Di Huta Siallagan ada satu area yang dikenal dengan Batu Parsidangan. Batu Parsidangan ini dipercaya masyarakat setempat memiliki korelasi dengan istilah orang Batak makan orang. Huta Siallagan sempat kembali menjadi perbincangan publik pada 2019 saat Presiden Jokowi Dodo berkunjung ke tempat tersebut.
Berdasarkan cerita yang diceritakan oleh penutur sejarah Batu Parsidangan, konon batu yang berbentuk sebuah meja dengan kursi yang disusun melingkar tersebut digunakan Raja Siallagan untuk rapat dalam menghukum orang-orang yang melanggar adat. Konon pada zaman Raja Siallagan, jika ada yang orang yang melanggar hukum adat akan dihukum dengan cara yang sangat brutal.

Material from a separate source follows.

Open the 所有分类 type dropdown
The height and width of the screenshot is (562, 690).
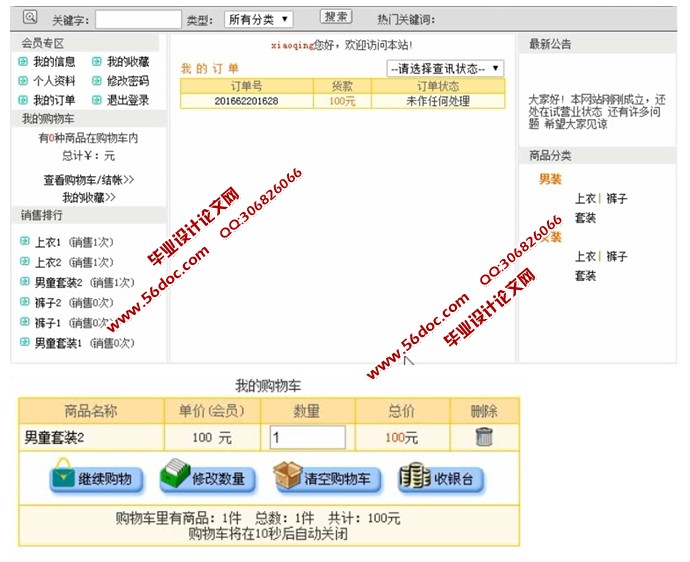(257, 19)
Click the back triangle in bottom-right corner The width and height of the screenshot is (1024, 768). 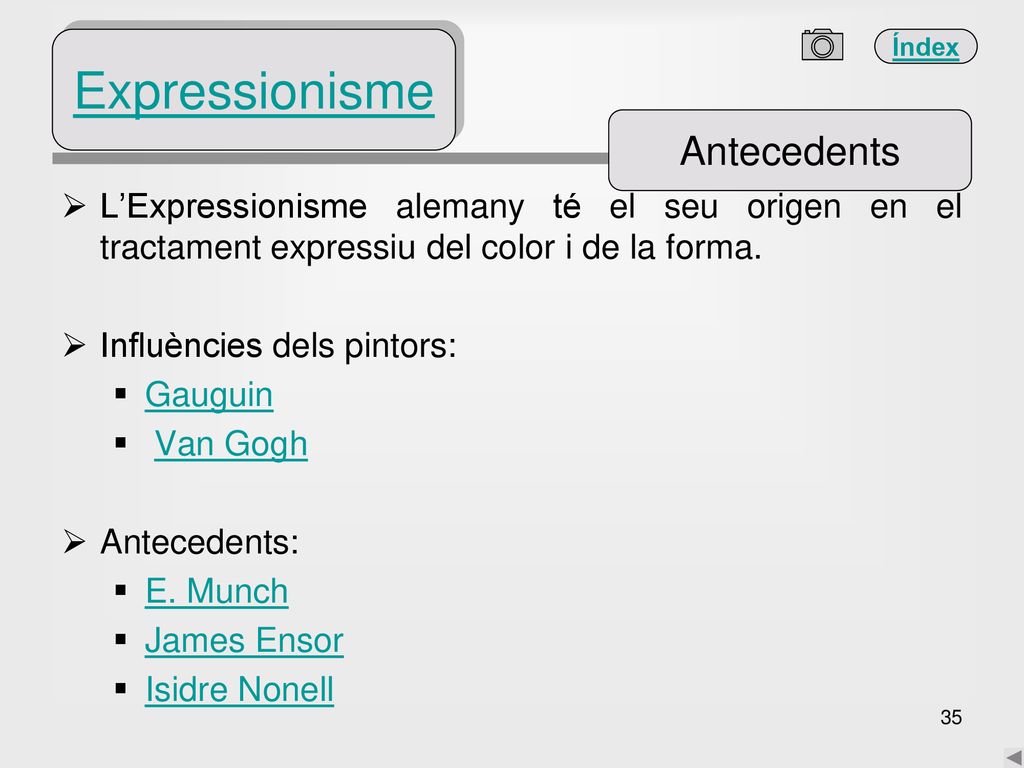(x=1014, y=757)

Hukuman brutal yang diberikan kepada pelanggar hukum adat tersebut pun dilakukan dengan ritual. Apabila terdakwa terbukti bersalah akan langsung dihukum pancung dan dibawa ke Batu Parsidangan kedua yang terletak tepat di belakang Batu Persidangan pertama. Ritual penghukuman pancung oleh terdakwa bukan hanya ditebas, lalu selesai. Penutur sejarah mengatakan, pertama-tama pada mata dan tangan terdakwa akan diikatkan kain ulos dan direbahkan di atas batu datar yang amat tinggi. Lalu tubuhnya akan disayat-sayat, jika tidak keluar darah, terdakwa dianggap memiliki kekuatan sakti, dan raja akan mengambil kekuatan tersebut dengan tongkat sakti.
Meskipun sudah tampak seperti cerita fiksi, tetapi tenang dulu. Ritualnya tidak sampai di situ. Jika tidak keluar darah, maka akan disayat berkali-kali hingga kekuatannya hilang (darahnya keluar). Lalu kemudian dengan tubuh tanpa amunisi kekuatan, terdakwa dibawa ke batu cekung untuk kemudian lehernya ditebas oleh algojo.

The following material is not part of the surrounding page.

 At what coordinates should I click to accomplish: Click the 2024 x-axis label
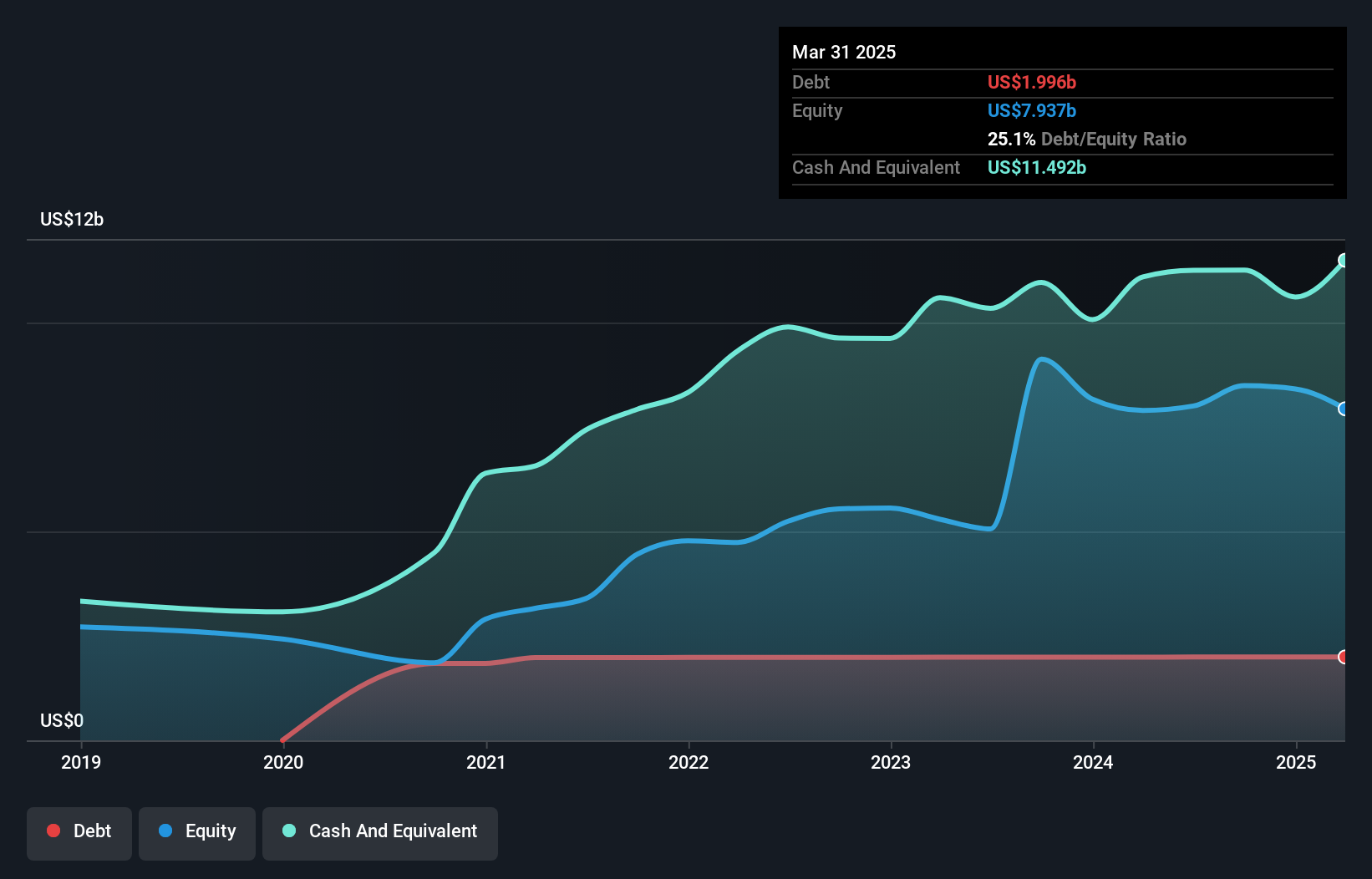(1093, 762)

Leher terdakwa tidak hanya ditebas hingga lepas, darah yang mengucur deras dari leher yang sudah ditebas tersebut kemudian ditampung. Tubuh terdakwa dipotong-potong. Paru, hati, dan potongan daging lainnya kemudian dibagikan kepada masyarakat sekitar yang menonton ritual tersebut untuk dimakan.
Sudah cukup ngeri?
Menurut penulis, cerita tentang Batu Parsidangan cukup unik dan sedikit dibumbu-bumbui. Cerita tersebut bisa saja merupakan kapitalisme yang dijadikan inovasi oleh masyarakat sekitar dari cerita aslinya sebagai strategi untuk menarik para wisatawan. Namun, belum tentu juga cerita tersebut salah.
Mengapa demikian?
Sebenarnya istilah orang Batak makan Orang ini tidak hanya didukung dengan cerita sejarah dari Batu Parsidangan. Penulis menganggap cerita ini bisa jadi benar karena juga didukung dengan perjalanan Marco Polo dan Raffles yang mencatat dalam kisahnya tentang adanya kanibal di pedalaman pulau Sumatera. Menurut penulis, mungkin di zaman dahulu hukuman yang dibuat Raja Siallagan untuk para pelanggar hukum adat memang ada. Mengingat adanya perkembangan zaman, di saat belum masuk dan tersebarnya agama, bisa jadi hukum adat tersebut dianggap sah.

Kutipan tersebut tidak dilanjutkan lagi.